Лейтенант открыл было рот, чтобы ответить, но тут случилось неожиданное: французский пленный гикнул и врезал кулаком рыжему в солнечное сплетение. Тот согнулся с перекошенным лицом, и француз двумя кулаками припечатал ему по загривку так, что тот кубарем полетел с крыльца.
— Что ты делаешь?! — завопил Лафонтен. — Не смей!
— Он — негодяй! — заявил пленный. — Он не умеет ценить добро. Напрасно я его спас от русских штыков, когда нас гнали к обрыву.
Рыжий поднялся на ноги, но оставался в полусогнутом состоянии. Держась за перила крыльца, он кашлял, плевался и что-то бормотал — должно быть, ругался.
— Лейтенант, — сказал Несвилл, — мы должны обо всем доложить своим командирам. Пусть решает высокое начальство.
— Разумеется, — согласился лейтенант и обратился к полицмейстеру. — У нас есть шесть русских пленных, и обмен скорее всего состоится.
— А где седьмой?
— Утонул. Не захотел стрелять по своим.
— Как это случилось? — мрачно спросил Губарев.
Лейтенант рассказал в нескольких словах.
Пленных русских хотели сделать корабельными артиллеристами.

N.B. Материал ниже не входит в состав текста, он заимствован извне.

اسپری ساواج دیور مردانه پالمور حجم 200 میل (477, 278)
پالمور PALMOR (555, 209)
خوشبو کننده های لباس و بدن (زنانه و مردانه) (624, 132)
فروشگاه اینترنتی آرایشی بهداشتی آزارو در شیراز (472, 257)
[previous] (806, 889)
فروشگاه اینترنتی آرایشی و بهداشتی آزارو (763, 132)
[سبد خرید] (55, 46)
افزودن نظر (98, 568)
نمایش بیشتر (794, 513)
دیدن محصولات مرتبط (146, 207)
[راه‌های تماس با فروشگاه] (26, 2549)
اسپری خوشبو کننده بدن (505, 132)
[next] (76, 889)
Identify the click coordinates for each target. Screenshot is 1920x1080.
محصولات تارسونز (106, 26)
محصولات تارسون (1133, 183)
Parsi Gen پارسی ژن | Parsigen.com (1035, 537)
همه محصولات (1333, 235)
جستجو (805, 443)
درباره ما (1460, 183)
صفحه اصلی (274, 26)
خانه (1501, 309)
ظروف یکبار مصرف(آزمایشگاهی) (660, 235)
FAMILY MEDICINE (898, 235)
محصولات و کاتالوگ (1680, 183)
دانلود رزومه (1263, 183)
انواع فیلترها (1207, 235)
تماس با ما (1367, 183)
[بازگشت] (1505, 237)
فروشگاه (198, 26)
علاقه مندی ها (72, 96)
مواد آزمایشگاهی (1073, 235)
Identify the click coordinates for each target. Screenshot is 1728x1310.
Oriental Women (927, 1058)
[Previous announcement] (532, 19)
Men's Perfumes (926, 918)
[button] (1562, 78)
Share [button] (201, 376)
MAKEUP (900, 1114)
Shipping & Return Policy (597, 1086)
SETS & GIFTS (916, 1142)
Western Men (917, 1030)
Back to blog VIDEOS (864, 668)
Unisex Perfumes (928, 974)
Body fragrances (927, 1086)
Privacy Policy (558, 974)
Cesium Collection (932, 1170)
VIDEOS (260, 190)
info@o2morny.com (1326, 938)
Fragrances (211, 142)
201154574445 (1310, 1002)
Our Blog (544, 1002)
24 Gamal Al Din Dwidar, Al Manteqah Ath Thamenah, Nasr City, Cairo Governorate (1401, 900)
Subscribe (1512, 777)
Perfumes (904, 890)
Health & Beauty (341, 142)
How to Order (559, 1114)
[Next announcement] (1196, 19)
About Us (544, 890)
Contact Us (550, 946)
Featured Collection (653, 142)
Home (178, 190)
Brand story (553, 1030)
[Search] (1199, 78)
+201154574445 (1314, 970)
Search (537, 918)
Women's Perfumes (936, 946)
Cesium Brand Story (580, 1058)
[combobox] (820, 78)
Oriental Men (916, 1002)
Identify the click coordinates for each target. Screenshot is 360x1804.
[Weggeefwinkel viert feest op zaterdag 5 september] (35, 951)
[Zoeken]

Сначала они охотно встали к орудиям, но, когда узнали, что придется стрелять по русским, этот «седьмой» взбежал по вантам, крикнул: «Братцы, не стреляйте в своих, Бог и земля родная этого не простят!» — и бросился в море. Он даже не пытался выплыть, сложил руки на груди и ушел на дно.
Звали его Семен Удалой.
После этого русских пленных оставили в покое.
Обмен пленными состоялся. Шестерых русских доставили на берег. Они упали на колени, крестясь на кафедральный собор, и поцеловали родную землю. Губарев поднял их и каждого сердечно обнял, приговаривая:
— Ну, вот вы и вернулись, товарищи. Добро пожаловать домой!
Бывшие пленные плакали слезами радости.
Плакал и французский пленный, расставаясь с приютившим его городом:
— Au revoir
[93], я вас лублью…
Вместе с возвращенными пленными из шлюпки выгрузили на причал две больших коробки.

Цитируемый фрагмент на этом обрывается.